**Collected data entries**
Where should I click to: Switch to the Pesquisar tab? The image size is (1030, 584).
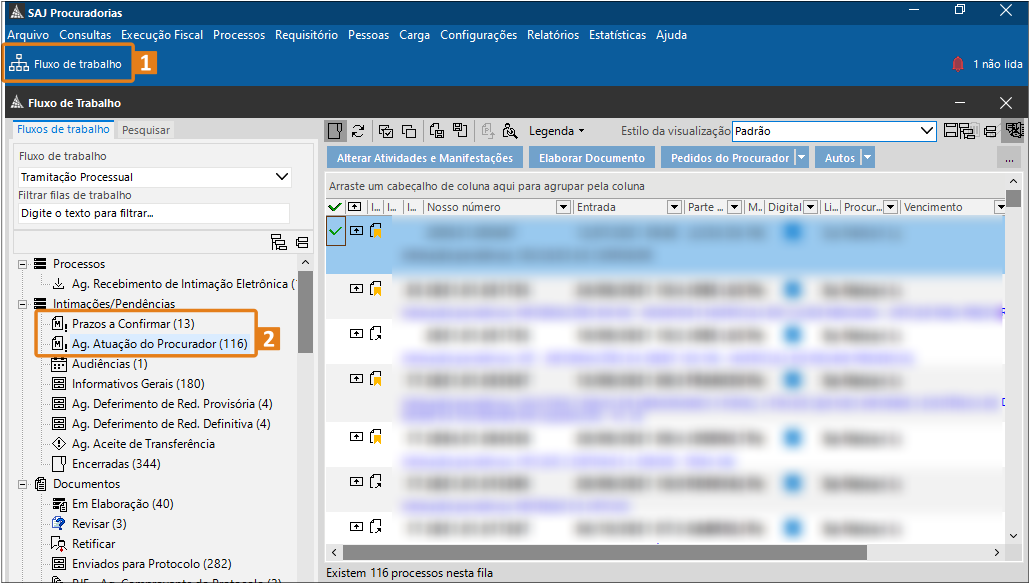[146, 130]
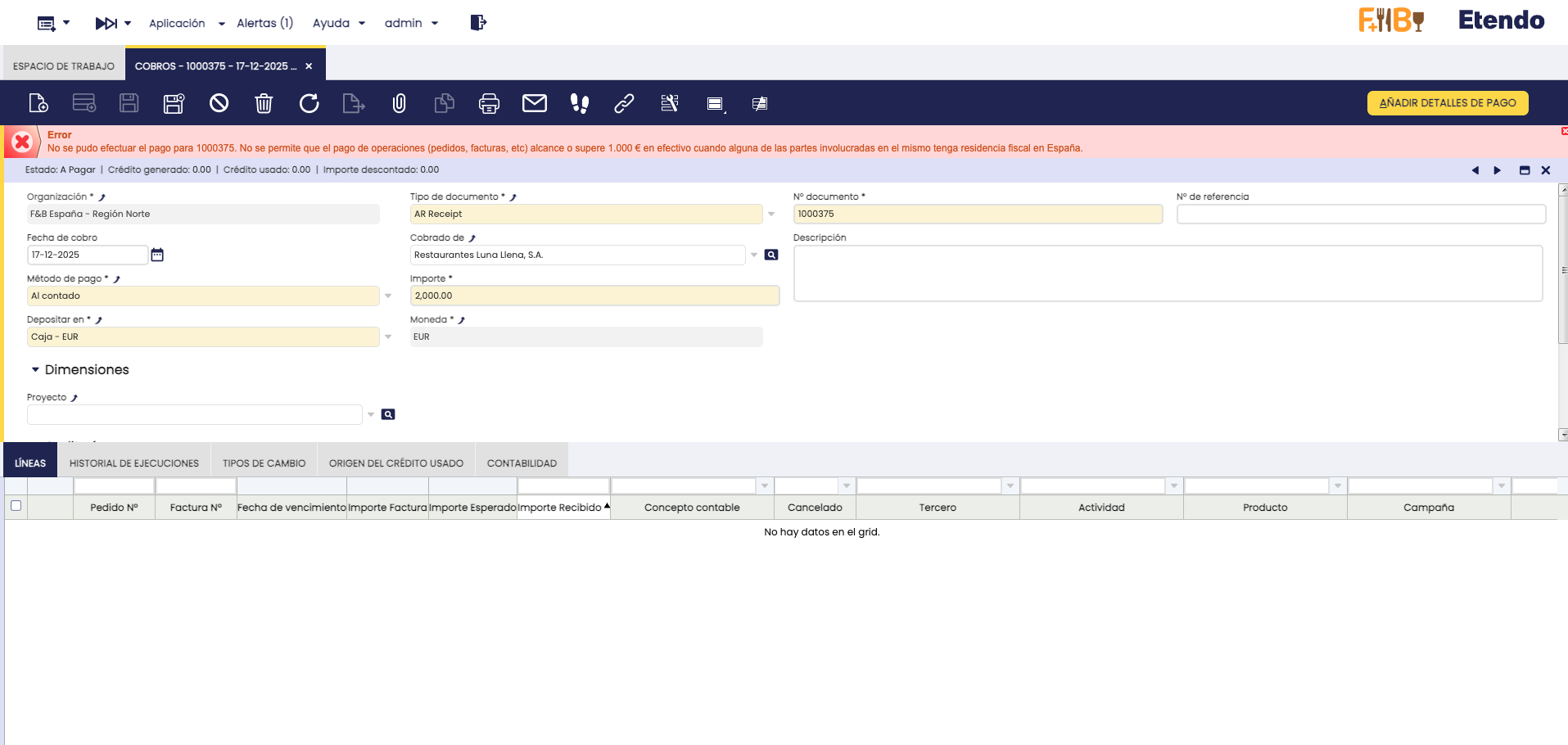The width and height of the screenshot is (1568, 745).
Task: Click the new document toolbar icon
Action: pyautogui.click(x=38, y=103)
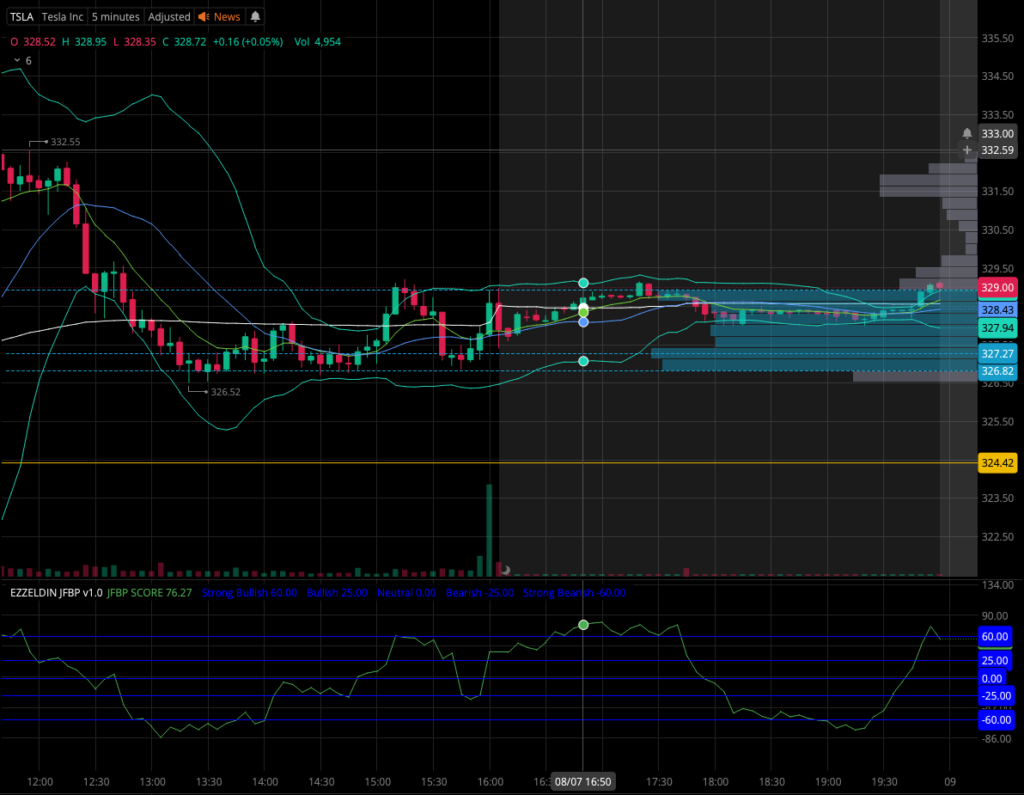Open the News megaphone icon
The image size is (1024, 795).
203,16
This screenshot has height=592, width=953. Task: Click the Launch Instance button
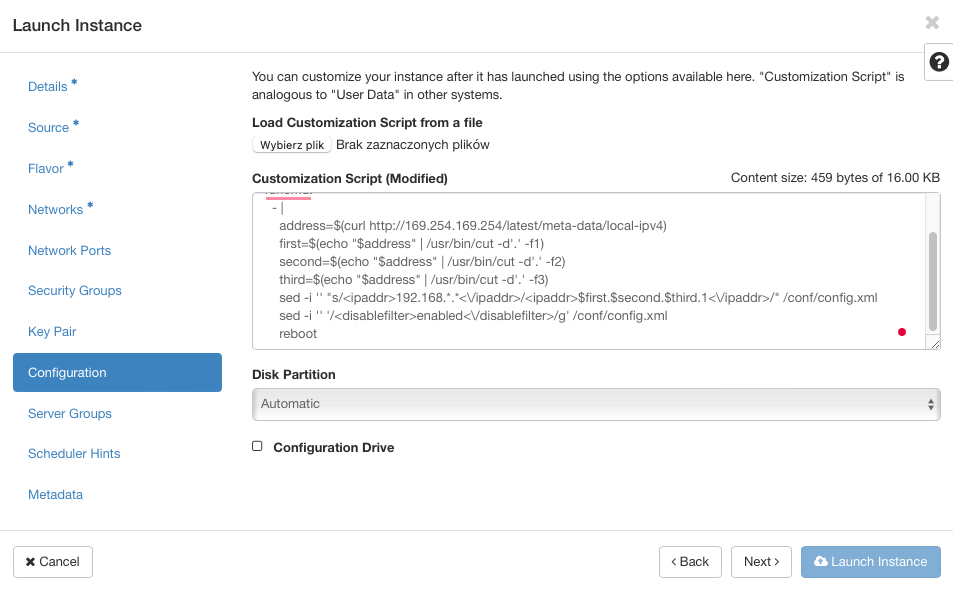(x=870, y=562)
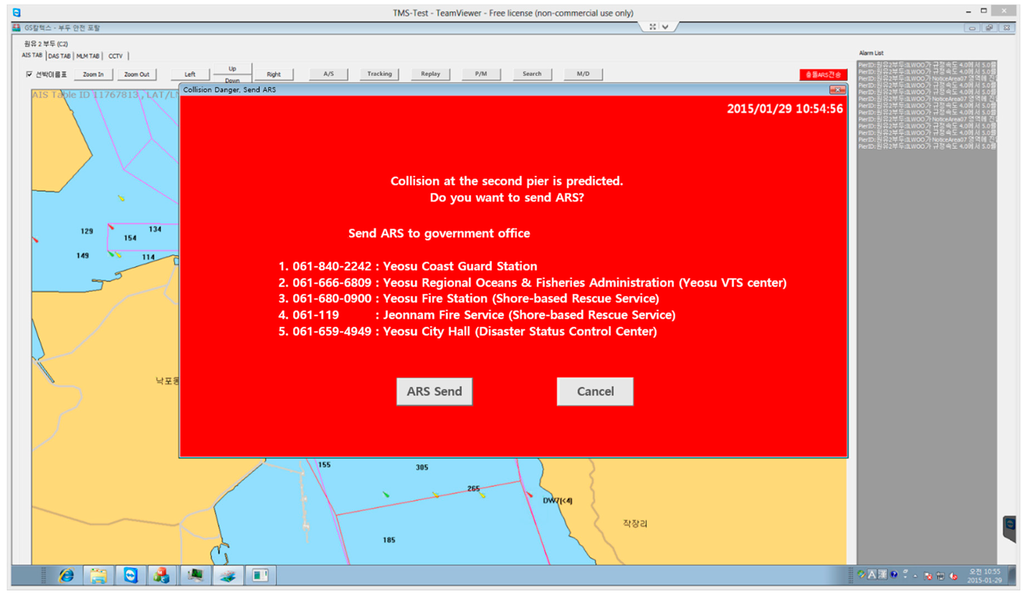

**What you are asked to do**
Exclude the pictures, then write out every record exactly as it stands.

**Task response**
Where should I click to: Switch to the Pesquisar tab? The image size is (1030, 584).
[146, 130]
The width and height of the screenshot is (1568, 745).
Task: Click the new document toolbar icon
Action: pyautogui.click(x=38, y=103)
Open the News megaphone icon
The image size is (1024, 795).
203,16
This screenshot has height=592, width=953. Task: Click the Launch Instance button
(x=870, y=562)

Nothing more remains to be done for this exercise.